In the present study, β-cyclodextrin modified magnetic graphene oxide/cellulose (CN/IGO/Cel) was fabricated for removal of Cd(II) ions. The material was characterized through various analytical techniques like FTIR, XRD, TGA/DTA, SEM, TEM, and XPS. The point of zero charge of the material was obtained as 5.38. The controllable factors were optimized by Taguchi design and optimum values were: adsorbent dose-16 mg, equilibrium time-40 min, and initial concentration of Cd(II) ions-40 mg/L. The material shows high adsorption capacity (303.98 mg/g). The good fitting of Langmuir model to adsorption data (R2 = 0.9918–0.9936) revealed the monolayer coverage on adsorbent surface. Statistical physics model M 2 showed best fitting to adsorption data (R2 > 0.997), suggesting the binding of Cd(II) ions occurred on two different receptor sites (n). Stereographically n > 1 confirming vertical multi-molecular mechanisms of Cd(II) ions adsorption on CN/IGO/Cel surface.
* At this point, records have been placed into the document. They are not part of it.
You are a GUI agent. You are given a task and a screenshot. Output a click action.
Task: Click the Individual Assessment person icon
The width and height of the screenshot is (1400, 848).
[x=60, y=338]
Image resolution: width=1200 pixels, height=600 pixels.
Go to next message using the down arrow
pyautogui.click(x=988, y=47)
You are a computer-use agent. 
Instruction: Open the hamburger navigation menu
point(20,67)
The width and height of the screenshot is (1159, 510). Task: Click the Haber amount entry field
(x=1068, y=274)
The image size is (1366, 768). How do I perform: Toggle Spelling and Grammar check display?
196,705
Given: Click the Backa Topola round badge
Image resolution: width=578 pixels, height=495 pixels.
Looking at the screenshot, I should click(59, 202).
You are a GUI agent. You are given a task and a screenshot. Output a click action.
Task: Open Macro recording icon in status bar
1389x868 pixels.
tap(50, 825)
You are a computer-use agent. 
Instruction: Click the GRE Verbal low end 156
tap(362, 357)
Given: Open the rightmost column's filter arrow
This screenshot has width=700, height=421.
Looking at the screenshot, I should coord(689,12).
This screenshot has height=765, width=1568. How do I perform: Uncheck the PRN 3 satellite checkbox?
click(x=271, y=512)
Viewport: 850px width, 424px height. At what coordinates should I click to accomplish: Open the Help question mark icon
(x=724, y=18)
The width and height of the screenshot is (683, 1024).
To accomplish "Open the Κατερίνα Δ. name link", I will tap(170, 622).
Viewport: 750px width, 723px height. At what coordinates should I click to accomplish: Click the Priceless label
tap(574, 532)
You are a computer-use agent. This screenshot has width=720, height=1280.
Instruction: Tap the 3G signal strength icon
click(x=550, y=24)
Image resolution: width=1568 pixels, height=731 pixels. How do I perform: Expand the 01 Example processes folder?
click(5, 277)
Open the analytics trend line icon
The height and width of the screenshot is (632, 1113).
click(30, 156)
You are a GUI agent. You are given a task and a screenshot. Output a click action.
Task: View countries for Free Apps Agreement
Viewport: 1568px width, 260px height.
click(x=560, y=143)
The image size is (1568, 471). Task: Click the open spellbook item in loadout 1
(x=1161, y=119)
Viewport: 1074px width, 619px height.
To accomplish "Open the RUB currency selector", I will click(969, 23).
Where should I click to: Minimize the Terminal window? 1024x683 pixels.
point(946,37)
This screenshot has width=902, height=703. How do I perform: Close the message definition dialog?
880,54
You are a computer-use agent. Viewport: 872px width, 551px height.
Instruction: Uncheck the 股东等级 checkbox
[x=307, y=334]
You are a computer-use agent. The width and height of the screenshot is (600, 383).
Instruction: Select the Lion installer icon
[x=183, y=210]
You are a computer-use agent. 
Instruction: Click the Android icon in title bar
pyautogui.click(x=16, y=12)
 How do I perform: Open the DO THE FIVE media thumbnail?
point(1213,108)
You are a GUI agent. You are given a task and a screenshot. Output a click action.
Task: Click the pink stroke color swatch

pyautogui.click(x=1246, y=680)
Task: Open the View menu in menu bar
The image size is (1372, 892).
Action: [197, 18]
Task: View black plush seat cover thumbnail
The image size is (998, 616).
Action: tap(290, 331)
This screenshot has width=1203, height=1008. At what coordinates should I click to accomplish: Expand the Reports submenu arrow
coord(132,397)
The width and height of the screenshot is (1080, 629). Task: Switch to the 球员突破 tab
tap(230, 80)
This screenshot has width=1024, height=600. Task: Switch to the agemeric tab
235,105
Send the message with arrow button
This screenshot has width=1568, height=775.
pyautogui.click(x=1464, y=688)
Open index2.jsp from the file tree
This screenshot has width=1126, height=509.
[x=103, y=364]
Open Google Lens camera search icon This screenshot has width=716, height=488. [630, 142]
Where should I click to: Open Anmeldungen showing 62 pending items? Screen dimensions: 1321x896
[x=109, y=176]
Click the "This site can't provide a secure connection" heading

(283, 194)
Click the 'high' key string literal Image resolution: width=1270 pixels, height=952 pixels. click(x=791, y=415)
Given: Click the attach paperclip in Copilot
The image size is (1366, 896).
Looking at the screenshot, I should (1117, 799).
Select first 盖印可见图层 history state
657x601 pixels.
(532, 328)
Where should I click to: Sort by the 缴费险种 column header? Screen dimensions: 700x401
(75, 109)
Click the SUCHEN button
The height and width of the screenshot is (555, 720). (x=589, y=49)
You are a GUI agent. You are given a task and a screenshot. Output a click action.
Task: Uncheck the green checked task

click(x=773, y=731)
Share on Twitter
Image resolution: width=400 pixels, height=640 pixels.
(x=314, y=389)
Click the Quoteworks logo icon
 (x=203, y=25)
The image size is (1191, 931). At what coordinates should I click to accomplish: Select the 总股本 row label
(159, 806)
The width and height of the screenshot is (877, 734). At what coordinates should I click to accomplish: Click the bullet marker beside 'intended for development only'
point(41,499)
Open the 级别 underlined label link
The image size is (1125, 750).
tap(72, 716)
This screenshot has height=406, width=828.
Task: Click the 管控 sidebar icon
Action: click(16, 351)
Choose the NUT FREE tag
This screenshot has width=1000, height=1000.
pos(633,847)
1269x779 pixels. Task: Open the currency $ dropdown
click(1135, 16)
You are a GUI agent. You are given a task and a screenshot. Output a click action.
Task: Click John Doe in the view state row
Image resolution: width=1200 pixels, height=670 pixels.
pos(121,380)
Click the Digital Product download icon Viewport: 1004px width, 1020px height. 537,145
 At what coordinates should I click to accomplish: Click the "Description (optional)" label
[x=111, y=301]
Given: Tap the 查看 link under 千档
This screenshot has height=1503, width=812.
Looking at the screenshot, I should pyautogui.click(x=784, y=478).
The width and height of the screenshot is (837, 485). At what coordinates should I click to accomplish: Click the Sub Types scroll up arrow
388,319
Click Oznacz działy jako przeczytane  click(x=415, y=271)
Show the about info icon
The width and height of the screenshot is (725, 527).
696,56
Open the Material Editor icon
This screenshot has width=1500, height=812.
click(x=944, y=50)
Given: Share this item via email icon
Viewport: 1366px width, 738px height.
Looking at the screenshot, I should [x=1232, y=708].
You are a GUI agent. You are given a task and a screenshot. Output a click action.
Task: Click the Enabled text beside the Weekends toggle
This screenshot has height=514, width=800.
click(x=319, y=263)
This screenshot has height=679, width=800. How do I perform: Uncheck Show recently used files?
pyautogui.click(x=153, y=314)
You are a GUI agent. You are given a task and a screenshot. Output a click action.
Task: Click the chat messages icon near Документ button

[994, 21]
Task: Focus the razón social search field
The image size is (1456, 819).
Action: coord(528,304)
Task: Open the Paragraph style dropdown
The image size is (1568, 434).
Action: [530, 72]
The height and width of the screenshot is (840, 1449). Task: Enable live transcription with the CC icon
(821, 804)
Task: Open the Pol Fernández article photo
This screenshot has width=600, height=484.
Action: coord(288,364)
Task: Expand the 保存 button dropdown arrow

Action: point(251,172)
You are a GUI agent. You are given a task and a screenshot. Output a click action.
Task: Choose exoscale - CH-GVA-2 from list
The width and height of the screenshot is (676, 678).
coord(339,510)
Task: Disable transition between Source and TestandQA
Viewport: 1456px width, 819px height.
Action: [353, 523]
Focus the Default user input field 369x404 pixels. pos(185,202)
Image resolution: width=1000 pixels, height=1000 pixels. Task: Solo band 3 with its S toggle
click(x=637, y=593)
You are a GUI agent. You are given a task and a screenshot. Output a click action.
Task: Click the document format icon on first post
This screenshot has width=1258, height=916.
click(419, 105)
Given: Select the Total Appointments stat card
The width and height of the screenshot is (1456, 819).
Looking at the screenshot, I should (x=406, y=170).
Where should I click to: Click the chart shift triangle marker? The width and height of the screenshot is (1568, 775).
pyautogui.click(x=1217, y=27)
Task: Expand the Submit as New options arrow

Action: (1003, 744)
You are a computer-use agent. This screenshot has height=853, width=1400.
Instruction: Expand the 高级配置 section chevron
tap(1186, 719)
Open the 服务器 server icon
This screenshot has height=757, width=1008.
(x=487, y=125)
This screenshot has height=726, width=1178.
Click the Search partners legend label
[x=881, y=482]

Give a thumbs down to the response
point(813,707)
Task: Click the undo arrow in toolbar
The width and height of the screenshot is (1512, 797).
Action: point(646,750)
The adsorption energies (E1 = 23.71–28.95 kJ/mol; E2 = 22.69–29.38 kJ/mol) concluded the involvement of physical forces for Cd(II) ions adsorption. Kinetic data fitted well to fractal-like pseudo first-order model (R2 > 0.9952), concluding the adsorption of Cd(II) ions occurred on energetically heterogeneous surface. The kinetic analysis shows that both the film-diffusion and pore-diffusion were responsible for Cd(II) ions uptake. XPS analysis was utilized to explain the adsorption mechanism of Cd(II) ions onto CN/IGO/Cel.